Infestação de plantas aquáticas no Cocão

Biólogo alerta que plantas aquáticas denunciam grande presença de poluição no local

Por Redação em 13 de Janeiro de 2017

"Superfície está quase coberta pelas plantas que se reproduzem com muita rapidez" (Foto: Moisés Pfluck)


O aumento na quantidade de plantas aquáticas na Lagoa do Cocão, no bairro Intersul, mostra que as águas estão muito poluídas, segundo biólogo. O problema já foi denunciado por diversas vezes por este veículo de comunicação e, de acordo com moradores do local, ocorre anualmente.
A superfície está quase coberta pelas plantas.
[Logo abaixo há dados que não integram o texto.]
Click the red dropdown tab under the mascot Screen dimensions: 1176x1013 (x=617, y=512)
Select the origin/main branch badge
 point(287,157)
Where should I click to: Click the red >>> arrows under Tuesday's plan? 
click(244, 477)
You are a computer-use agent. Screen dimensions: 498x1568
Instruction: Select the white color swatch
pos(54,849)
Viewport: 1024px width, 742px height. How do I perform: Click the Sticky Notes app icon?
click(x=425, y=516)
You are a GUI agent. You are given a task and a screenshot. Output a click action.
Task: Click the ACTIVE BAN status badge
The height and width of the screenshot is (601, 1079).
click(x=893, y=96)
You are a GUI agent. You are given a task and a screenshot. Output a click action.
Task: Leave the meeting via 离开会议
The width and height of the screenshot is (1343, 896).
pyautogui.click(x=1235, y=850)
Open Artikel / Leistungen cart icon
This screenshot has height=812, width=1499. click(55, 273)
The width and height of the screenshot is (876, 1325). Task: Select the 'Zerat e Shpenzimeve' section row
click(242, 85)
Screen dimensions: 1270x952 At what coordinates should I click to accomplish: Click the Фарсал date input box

De acordo com o biólogo e professor, Marco Aurélio Verdade, essa grande quantidade de algas macrófitas aquáticas, conhecidas popularmente como aguapés, que em ambientes ricos com matéria orgânica e também pela presença de elementos químicos específicos, tendem a ter crescimento acelerado e muito intenso. “A quantidade de algas em um determinado local favorável ao seu desenvolvimento, acabam se reproduzindo muito intensamente em ambiente favorável, pela presença de fezes e dejetos, também produtos de limpeza vindo de lavagem de roupa no local”, explica.
Entretanto ele alerta que as algas presentes no Cocão não são o problema, mas sim a rapidez que elas se reproduzem. “Assim, elas consomem todo oxigênio da água e os peixes do local podem vir a sofrerem pela falta do mesmo, levando-os a morte”, alerta.
Em nota a Prefeitura informou que as plantas que estão sobre a Lagoa do Cocão não interferem na saúde da comunidade do bairro Intersul. A Prefeitura estuda um projeto de revitalização para a Lagoa do Cocão.

Entenda o Processo
Essas plantas aquáticas flutuantes têm função de limpar o ambiente. Elas se alimentam de nutrientes contidos no esgoto, como nitrogênio e potássio e, assim, se reproduzem especialmente rápido em locais sujos.
A reprodução da gigoga em demasia acaba obstruindo a passagem da luz, o que impede a fotossíntese das algas que vivem no ecossistema. Ao morrerem, as algas são decompostas por bactérias consomem o oxigênio.
Com isso, o oxigênio do ambiente com muitas bactérias decompositoras se torna cada vez mais escasso, causando a morte de peixes, moluscos e crustáceos por asfixia.